At the age of three (in 1993), I was diagnosed with severe autism. It was a shock to my parents. I did not talk before the age of five (in 1995), I was put then to special needs schools in Lansvale and Smithfield and in 1996, I went to Holroyd Special School for one year before I was transferred to Merrylands Public School (in 1997) and stayed there for the whole duration of my primary school education. I did not know who I was when I was at those schools, I did not know how to communicate, nor be able to express myself in a way as I should, I did not have any friends, I copped racial abuse due to the fact that I am Vietnamese, different and unaccepted and I had no confidence.
I was too dependent. I was too needy. I was then had to learn how to read and write basic words, right in the beginning and know the simple numbers (in the I.O class) before I went to the I.M class (in 2010) and is gladly progressing while being in those classes and was being able to learn the very basics (of arts, writing, reading, spelling, maths, etc), right in the beginning and learned how to speak well and socializing with people (as socializing and communicating is difficult for me and will have to find another way to express in a form), read, write and how to swim before I was left to say goodbye and moved on to high school, in which that I finding it scary, as I was forced to left my so-called friends behind and start a new chapter without them. It made it very easy, as everything was done for me but it gets pretty hard as I was literally had to be on my two feet and was forced to adapt.

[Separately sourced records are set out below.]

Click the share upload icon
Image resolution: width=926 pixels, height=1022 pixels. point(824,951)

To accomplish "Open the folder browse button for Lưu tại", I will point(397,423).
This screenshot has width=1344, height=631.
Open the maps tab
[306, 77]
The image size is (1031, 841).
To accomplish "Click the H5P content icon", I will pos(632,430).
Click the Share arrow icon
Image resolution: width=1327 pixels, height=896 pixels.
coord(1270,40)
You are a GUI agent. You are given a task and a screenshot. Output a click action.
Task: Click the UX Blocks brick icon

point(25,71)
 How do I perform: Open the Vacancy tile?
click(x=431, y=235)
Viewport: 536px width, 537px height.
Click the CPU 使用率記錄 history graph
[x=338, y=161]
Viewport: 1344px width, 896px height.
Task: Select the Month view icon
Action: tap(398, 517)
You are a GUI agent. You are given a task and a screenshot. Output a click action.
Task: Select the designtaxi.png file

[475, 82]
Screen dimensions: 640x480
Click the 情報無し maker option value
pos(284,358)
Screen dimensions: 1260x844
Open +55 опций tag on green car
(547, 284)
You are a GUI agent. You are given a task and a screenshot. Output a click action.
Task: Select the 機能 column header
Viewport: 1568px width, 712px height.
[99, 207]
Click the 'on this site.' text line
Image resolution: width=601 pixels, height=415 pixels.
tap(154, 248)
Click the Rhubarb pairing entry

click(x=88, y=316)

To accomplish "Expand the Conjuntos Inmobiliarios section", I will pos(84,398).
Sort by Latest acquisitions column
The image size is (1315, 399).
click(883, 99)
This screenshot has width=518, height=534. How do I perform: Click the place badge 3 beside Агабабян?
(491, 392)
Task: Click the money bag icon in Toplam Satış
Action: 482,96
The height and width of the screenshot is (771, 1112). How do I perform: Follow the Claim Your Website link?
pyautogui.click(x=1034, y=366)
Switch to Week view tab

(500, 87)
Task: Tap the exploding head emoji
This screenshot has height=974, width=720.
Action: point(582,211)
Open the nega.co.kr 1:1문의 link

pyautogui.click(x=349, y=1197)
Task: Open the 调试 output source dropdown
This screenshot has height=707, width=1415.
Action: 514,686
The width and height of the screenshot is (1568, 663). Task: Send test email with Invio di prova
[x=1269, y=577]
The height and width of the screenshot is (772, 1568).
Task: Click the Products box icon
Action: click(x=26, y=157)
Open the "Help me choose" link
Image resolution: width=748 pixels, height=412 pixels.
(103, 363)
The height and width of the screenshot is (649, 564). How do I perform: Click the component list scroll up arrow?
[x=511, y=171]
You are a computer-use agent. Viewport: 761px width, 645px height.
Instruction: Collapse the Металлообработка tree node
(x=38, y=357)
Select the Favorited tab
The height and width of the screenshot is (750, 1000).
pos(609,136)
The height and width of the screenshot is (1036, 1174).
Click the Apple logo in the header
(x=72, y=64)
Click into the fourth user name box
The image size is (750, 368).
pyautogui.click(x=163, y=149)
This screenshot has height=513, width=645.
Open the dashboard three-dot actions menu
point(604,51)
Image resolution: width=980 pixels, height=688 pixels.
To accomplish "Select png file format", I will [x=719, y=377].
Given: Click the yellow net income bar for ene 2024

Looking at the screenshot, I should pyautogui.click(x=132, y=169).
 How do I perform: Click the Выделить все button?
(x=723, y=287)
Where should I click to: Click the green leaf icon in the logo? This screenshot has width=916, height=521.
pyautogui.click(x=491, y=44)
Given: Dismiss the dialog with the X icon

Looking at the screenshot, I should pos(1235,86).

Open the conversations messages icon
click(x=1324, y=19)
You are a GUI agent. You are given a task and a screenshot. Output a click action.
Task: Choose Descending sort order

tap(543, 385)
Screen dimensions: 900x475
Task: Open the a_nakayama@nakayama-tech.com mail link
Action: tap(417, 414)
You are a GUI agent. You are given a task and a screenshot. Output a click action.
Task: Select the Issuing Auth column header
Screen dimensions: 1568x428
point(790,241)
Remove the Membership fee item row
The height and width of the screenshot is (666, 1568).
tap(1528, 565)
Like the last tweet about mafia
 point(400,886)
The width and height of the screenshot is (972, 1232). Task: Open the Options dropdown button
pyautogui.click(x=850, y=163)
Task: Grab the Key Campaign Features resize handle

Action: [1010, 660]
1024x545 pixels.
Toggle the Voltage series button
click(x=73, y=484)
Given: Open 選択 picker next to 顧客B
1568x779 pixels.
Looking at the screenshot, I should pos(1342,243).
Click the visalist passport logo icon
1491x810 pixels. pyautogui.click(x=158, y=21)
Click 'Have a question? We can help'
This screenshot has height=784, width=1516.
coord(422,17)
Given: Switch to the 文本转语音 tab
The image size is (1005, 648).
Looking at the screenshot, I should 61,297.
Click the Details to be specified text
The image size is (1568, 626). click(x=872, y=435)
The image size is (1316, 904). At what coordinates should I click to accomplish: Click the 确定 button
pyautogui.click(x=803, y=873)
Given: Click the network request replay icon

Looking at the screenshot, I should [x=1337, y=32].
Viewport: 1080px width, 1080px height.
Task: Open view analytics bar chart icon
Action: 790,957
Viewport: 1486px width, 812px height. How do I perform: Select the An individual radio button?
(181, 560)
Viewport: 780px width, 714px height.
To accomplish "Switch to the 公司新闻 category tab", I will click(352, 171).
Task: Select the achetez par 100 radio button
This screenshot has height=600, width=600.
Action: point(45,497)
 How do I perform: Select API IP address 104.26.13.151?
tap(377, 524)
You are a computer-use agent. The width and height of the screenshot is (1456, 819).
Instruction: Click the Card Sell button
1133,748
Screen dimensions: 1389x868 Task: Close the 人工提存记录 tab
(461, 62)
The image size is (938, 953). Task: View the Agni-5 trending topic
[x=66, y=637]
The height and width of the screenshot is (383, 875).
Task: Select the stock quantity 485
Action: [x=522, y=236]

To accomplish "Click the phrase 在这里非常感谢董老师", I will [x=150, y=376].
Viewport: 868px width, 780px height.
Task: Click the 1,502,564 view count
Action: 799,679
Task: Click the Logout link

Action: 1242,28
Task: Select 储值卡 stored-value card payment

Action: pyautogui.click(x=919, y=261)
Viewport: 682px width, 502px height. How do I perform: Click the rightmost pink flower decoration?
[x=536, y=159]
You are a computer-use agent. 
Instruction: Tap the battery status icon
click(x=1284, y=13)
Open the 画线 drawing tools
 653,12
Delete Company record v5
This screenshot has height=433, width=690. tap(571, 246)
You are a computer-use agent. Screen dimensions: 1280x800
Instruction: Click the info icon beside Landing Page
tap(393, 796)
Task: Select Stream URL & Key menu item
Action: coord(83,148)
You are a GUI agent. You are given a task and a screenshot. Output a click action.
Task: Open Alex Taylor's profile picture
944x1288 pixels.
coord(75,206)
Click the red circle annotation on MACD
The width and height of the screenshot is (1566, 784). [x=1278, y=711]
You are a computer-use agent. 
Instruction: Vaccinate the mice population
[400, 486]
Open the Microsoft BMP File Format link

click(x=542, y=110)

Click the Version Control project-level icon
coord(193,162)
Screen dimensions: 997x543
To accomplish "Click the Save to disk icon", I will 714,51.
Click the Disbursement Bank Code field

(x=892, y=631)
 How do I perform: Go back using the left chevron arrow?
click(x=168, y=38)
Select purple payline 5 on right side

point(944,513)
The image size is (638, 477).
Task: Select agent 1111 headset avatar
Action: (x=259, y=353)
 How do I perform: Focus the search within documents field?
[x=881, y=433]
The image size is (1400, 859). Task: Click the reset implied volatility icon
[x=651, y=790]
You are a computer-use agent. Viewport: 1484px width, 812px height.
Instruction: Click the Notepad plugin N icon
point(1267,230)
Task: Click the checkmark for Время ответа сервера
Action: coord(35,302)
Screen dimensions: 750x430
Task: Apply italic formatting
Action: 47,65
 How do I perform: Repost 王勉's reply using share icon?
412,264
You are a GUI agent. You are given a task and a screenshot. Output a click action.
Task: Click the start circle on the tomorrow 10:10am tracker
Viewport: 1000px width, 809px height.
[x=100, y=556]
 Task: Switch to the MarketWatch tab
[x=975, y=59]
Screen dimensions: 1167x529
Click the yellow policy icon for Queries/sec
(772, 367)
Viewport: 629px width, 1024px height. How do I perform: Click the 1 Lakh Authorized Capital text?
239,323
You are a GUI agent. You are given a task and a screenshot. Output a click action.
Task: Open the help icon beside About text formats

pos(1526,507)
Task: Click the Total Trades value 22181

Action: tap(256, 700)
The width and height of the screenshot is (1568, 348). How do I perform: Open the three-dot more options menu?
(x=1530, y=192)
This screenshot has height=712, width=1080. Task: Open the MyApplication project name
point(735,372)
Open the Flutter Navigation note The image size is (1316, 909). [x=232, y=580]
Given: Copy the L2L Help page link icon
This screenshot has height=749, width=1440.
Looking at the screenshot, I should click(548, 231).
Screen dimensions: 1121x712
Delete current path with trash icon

it was one of the hardest things ever and I am finding it difficult, I have been bullying, copped racial abuse and name calling during my time and in one point, the guy that bullied me was forced to say sorry over the SARS Outbreak and it made me cry that I had to tell him and that was why. and the whole bullying and the abuse had went on, every single time I went to school, it happened constantly, it could not stopped by the amount of bullying.
I was literally be forced to ignore them and quietly gone on with studies while the bullying continued on and at one point in time when it gone really bad with bullying, I was forced to quit my education altogether and gave up. But I did not give up and completed my HSC despite bullying and the amount of abuse that I get everyday at school. It knocked my confidence down right through its tears but the music and being in the arts, every after school and weekends saved me and singing too, added to that. It was my escape. At least it gave me a voice to express myself in a way I wanted to and I have the opportunity to work with like minded people and all sorts and was used this time to escape bullying and the abuse and to also master my skills as a performer and the arts, as I aspire to be a performer and that was what I am working on to achieve my goals at the time.